August 26, 2003|LARRY VAUGHT

The first time most of us heard the name Keenan Burton was about a year ago when he got the scholarship to the University of Kentucky that Boyle County's Jacob Tamme was supposed to get.

We knew Burton was a talented player from Louisville who could do a variety of things for Manual. But most of us still wondered how UK coach Guy Morriss could withdraw his scholarship offer to Tamme just because Burton decided to commit first.

Fortunately for Tamme, Morriss left and new UK coach Rich Brooks offered Tamme a scholarship within two weeks of taking the job and Tamme took it almost immediately. However, while there's no doubt Tamme is a good fit at Kentucky, it's now a lot easier to see why Morriss was so eager to get Burton.

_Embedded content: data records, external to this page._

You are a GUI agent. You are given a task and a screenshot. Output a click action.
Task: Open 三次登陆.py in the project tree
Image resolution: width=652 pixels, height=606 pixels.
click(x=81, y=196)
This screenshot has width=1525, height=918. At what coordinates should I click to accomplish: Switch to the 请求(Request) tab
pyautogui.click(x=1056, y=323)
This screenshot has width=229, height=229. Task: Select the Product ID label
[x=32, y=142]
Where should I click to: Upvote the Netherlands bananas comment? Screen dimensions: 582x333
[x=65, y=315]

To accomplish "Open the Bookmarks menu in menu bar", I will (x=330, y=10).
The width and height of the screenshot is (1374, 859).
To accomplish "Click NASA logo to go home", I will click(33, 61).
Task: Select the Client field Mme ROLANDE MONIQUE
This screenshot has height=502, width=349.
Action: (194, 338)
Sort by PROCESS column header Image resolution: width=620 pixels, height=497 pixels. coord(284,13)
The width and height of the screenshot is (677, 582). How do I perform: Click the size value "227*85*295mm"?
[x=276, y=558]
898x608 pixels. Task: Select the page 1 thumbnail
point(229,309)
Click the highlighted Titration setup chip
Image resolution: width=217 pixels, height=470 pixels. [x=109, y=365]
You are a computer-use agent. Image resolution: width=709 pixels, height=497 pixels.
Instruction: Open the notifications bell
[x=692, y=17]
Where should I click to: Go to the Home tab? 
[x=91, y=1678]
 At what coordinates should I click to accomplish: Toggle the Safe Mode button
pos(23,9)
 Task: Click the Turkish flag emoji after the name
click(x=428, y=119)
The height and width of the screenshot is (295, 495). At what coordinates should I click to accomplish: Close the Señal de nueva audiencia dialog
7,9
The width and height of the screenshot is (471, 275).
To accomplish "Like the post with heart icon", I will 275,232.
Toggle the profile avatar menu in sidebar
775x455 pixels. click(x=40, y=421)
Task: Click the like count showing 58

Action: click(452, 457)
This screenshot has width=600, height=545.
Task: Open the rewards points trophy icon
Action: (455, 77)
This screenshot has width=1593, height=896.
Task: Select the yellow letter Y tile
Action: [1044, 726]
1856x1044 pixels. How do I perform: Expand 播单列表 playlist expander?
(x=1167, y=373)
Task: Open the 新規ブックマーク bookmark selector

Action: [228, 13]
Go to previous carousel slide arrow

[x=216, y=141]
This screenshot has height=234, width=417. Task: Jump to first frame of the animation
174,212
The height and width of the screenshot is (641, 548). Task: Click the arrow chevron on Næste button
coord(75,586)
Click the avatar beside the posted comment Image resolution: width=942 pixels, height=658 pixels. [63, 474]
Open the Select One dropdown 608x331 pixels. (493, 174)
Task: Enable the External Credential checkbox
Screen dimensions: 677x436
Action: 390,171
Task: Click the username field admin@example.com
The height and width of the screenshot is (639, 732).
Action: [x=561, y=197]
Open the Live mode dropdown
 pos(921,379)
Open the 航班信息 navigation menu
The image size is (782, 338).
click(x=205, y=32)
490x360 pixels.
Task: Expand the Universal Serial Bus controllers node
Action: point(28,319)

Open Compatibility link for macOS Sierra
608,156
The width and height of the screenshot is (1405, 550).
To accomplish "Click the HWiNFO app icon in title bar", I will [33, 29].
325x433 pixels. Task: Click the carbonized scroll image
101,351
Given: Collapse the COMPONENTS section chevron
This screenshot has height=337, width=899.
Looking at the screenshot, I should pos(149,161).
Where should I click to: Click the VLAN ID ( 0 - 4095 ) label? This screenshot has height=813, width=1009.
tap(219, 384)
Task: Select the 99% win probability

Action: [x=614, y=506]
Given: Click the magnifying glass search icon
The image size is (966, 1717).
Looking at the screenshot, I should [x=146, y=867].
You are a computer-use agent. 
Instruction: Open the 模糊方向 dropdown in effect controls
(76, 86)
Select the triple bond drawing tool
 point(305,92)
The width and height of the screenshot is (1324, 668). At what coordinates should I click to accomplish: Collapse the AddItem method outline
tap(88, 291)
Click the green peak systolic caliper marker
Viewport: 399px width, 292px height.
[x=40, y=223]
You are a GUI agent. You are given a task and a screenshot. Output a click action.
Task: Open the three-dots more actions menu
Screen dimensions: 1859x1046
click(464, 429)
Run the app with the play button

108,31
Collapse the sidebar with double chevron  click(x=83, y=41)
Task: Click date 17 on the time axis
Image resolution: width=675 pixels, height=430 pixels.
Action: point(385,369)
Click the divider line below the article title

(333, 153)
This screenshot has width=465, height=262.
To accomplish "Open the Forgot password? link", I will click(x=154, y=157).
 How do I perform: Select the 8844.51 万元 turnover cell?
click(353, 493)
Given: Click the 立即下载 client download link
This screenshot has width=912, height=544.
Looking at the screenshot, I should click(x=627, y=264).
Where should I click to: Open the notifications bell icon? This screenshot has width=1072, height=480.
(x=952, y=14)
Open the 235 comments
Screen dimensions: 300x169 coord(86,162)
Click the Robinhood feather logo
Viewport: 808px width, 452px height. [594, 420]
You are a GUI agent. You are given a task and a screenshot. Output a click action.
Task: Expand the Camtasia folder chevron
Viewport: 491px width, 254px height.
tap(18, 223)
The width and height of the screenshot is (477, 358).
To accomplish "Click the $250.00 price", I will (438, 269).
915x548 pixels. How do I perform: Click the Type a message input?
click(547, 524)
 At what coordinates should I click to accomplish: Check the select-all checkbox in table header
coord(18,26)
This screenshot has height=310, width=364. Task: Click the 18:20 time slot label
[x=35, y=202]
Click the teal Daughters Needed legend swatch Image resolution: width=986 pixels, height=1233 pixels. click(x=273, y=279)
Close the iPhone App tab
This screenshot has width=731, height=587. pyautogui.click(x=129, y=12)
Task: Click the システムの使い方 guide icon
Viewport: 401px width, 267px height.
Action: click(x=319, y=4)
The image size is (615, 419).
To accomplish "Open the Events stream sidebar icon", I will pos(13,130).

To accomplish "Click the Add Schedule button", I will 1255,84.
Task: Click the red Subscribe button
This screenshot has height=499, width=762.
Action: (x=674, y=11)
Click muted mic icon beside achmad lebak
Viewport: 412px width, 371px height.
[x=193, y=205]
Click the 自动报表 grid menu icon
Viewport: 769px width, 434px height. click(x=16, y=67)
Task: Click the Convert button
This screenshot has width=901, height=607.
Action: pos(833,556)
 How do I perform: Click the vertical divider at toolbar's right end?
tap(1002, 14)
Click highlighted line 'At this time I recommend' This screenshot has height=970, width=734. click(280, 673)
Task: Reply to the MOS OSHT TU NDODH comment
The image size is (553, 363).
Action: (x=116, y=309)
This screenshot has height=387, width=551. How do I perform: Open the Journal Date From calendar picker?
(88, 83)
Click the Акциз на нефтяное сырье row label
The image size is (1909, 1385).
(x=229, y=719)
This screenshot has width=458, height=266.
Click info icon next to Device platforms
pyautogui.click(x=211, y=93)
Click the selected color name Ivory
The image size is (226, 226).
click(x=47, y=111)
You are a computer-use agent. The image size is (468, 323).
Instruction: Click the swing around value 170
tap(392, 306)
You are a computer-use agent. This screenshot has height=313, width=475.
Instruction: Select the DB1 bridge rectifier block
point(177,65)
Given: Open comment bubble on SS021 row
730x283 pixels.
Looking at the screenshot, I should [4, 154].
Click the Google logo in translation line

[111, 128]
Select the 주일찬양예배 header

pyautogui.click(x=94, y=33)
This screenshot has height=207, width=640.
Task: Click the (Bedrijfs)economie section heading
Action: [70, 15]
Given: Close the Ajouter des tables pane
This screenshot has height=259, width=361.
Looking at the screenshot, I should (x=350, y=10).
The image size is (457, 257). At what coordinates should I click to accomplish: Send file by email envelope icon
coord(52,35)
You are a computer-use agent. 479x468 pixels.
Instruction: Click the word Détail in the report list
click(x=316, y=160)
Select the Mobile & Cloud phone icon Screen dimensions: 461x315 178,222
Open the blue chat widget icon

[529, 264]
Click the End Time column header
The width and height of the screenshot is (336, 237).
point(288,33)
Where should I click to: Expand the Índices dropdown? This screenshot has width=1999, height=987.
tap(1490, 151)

Brooks announced Monday that he would start in place of injured Tommy Cook at receiver Sunday when the Wildcats open play by hosting Louisville.


Burton has been as impressive as any receiver in UK's preseason drills. He's outplayed returning receivers Glenn Holt and Chris Bernard. He's been able to practice daily, something highly touted freshman speedster John Logan couldn't do because of an injury.

With Cook out at least for the first two games after having surgery to remove a bone spur on his ankle and Derek Abney practicing for the first time in two weeks Monday because of a hamstring injury, it has been Burton making the most consistent impression in practice.

"We've seen nothing but great things out of him," Brooks said Monday. "He's going to be a huge factor for us as a true freshman."

Kentucky quarterback Jared Lorenzen mentioned Burton before any other receiver when he was asked who might compensate for the loss of Cook after Cook's surgery.

Danville coach Sam Harp got to watch film of Burton when he was preparing for Danville's game last week against Manual. He was amazed at some of the athletic things he saw Burton doing on the game film and knew then that Burton was far better than he imagined.

Burton was as impressive as any player, including Mr. Football Michael Bush, on the Kentucky all-star roster in June. His play in the win over Tennessee was superb at both receiver and cornerback.

He will back up Abney, an All-American, on both punt and kickoff returns against Louisville.

Sunday's game has to be special for him. Manual is within a stone's throw of the Louisville campus, but former Louisville coach John L. Smith paid little attention to Burton. That lack of attention from the hometown team burns deep inside Burton even if he says little about the slight.

"I don't ever want Louisville to come in here and beat me on my home field," Burton said. "I don't ever want that to happen."

Obviously Burton has a lot to learn. Most freshmen receivers are redshirted, as was Abney his first year. They either are not physically ready to play or have too much trouble learning the offense. Burton is one of those exceptions and while he may once have been an unknown to many of us, his rise no longer is a surprise.